[Brano di riferimento]:

□ □ □ □

Questo il contesto in cui si inserisce il libro di Paolo Siani “Cyberbullismo” (Giannini editore). Primario di pediatria all’ospedale Santobono di Napoli, ex parlamentare e vicepresidente della commissione bicamerale infanzia e adolescenza, fa oggi parte del consiglio direttivo della Fondazione dedicata a suo fratello Giancarlo, giornalista ucciso dalla camorra nel 1985. Ed è inoltre responsabile del tavolo infanzia al Comune di Napoli.
Abbiamo incontrato Siani alla libreria Feltrinelli di Napoli, dove era in corso la prima presentazione del suo volume. Il “retroterra” in cui si inserisce la sua ricerca è proprio quello creato da un utilizzo sempre più massiccio dei social e dei device mobili. Un uso smodato di questi ultimi può condurre, anzitutto, a fenomeni di isolamento sociale. “Basti pensare – dice Siani ai microfoni di notizie.com – che il numero di adolescenti hikikomori è triplicato negli ultimi tre anni. Questo è un allarme per la salute dei nostri ragazzi”.

□ □ □ □

[Dati forniti]:
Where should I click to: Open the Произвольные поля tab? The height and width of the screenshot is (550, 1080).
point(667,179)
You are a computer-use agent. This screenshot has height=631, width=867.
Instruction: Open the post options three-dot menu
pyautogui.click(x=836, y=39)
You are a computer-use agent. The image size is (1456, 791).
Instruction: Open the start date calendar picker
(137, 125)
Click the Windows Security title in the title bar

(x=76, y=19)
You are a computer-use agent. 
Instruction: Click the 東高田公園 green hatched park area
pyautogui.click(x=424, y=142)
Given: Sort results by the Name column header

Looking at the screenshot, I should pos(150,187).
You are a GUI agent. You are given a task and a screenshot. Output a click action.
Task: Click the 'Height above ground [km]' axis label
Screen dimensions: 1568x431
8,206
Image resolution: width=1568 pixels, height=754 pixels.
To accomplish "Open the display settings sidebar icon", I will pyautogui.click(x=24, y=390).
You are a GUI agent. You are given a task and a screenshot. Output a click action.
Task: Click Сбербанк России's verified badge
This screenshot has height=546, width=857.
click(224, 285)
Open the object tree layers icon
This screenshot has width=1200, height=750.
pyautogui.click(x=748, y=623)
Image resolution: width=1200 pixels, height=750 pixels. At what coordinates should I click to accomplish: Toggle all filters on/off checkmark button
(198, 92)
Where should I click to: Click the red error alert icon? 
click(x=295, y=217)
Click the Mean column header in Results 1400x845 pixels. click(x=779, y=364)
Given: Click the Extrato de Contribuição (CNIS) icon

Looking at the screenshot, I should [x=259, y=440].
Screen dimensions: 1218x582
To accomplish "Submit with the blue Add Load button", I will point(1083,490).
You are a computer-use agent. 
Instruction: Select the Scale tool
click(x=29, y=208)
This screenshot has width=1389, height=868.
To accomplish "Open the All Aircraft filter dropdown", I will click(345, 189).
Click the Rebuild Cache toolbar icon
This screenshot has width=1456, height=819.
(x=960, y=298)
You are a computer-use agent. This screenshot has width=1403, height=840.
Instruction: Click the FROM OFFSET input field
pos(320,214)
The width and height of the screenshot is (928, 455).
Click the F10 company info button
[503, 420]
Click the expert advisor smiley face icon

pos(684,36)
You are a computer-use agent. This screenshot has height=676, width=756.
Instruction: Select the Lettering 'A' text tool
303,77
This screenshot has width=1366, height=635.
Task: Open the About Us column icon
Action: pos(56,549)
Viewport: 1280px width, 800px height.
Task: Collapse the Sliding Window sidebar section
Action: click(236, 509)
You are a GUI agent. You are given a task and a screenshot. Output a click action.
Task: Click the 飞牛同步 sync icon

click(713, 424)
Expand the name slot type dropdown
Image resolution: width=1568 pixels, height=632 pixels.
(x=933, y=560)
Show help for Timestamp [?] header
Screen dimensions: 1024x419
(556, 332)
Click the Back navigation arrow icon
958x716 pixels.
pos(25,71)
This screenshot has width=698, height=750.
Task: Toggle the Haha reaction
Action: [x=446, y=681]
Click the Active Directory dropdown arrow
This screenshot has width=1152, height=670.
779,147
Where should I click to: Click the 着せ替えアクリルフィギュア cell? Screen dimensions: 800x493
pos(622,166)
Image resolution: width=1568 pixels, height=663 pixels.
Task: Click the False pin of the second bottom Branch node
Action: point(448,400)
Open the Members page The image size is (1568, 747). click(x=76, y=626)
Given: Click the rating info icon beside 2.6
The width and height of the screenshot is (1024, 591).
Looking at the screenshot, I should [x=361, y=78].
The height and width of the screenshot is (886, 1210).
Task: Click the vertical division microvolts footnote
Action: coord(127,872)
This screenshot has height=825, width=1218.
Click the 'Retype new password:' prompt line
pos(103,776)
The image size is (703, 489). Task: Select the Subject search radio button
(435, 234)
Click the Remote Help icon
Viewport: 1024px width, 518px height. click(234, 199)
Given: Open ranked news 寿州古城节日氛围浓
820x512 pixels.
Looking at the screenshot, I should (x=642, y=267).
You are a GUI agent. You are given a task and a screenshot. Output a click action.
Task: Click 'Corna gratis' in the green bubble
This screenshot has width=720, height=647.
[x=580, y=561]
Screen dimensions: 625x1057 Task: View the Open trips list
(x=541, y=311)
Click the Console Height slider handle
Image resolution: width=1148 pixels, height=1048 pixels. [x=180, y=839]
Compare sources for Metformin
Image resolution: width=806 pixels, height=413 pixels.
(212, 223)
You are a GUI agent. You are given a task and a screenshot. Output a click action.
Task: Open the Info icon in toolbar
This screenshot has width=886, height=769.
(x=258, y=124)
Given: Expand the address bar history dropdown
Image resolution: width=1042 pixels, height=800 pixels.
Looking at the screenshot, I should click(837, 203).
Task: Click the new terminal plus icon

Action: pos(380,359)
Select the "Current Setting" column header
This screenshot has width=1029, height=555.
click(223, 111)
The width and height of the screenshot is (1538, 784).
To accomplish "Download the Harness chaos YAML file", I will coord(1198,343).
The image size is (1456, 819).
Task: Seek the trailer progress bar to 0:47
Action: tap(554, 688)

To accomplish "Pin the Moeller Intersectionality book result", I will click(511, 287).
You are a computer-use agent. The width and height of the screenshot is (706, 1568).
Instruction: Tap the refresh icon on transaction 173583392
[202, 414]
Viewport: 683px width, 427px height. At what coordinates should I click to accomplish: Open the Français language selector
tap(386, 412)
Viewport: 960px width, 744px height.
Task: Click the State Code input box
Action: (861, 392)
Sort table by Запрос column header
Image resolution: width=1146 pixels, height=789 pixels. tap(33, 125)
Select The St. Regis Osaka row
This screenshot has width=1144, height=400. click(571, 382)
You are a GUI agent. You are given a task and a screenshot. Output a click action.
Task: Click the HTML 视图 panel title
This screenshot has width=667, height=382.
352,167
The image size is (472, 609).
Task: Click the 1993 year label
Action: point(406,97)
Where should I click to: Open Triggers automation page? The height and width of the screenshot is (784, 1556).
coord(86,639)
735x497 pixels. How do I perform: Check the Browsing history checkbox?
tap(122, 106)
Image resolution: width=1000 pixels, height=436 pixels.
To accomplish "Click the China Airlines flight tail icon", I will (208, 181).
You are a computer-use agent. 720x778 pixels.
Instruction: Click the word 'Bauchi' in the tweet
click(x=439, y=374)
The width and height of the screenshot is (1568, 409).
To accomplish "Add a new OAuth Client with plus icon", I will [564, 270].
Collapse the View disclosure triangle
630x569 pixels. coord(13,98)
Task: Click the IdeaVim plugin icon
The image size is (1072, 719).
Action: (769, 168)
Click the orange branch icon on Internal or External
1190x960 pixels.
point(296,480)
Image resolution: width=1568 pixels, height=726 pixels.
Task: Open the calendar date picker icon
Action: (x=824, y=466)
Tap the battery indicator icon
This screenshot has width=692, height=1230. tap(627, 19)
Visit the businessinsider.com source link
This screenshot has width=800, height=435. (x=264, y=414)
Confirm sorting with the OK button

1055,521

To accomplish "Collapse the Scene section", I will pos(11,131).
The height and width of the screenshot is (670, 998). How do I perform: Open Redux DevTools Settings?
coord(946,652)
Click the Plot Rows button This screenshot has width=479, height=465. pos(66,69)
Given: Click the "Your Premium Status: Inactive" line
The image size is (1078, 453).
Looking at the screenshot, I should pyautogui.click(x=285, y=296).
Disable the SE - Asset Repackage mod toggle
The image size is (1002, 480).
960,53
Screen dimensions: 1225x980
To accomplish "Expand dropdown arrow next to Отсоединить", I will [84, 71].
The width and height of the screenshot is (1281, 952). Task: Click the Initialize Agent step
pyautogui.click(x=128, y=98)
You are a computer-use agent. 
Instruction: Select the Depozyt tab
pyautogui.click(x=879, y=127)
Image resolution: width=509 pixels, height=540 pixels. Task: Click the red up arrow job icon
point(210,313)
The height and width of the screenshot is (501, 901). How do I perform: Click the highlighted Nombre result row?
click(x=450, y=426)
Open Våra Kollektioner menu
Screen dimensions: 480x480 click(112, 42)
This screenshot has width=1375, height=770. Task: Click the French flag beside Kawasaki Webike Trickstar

□ □ □ □

[Consegna]:
Trascrivi senza modifiche la parte del brano sul libro di Paolo Siani compresa tra "Questo il contesto" e "Comune di Napoli.", estremi inclusi.

[Risultato]:
Questo il contesto in cui si inserisce il libro di Paolo Siani “Cyberbullismo” (Giannini editore). Primario di pediatria all’ospedale Santobono di Napoli, ex parlamentare e vicepresidente della commissione bicamerale infanzia e adolescenza, fa oggi parte del consiglio direttivo della Fondazione dedicata a suo fratello Giancarlo, giornalista ucciso dalla camorra nel 1985. Ed è inoltre responsabile del tavolo infanzia al Comune di Napoli.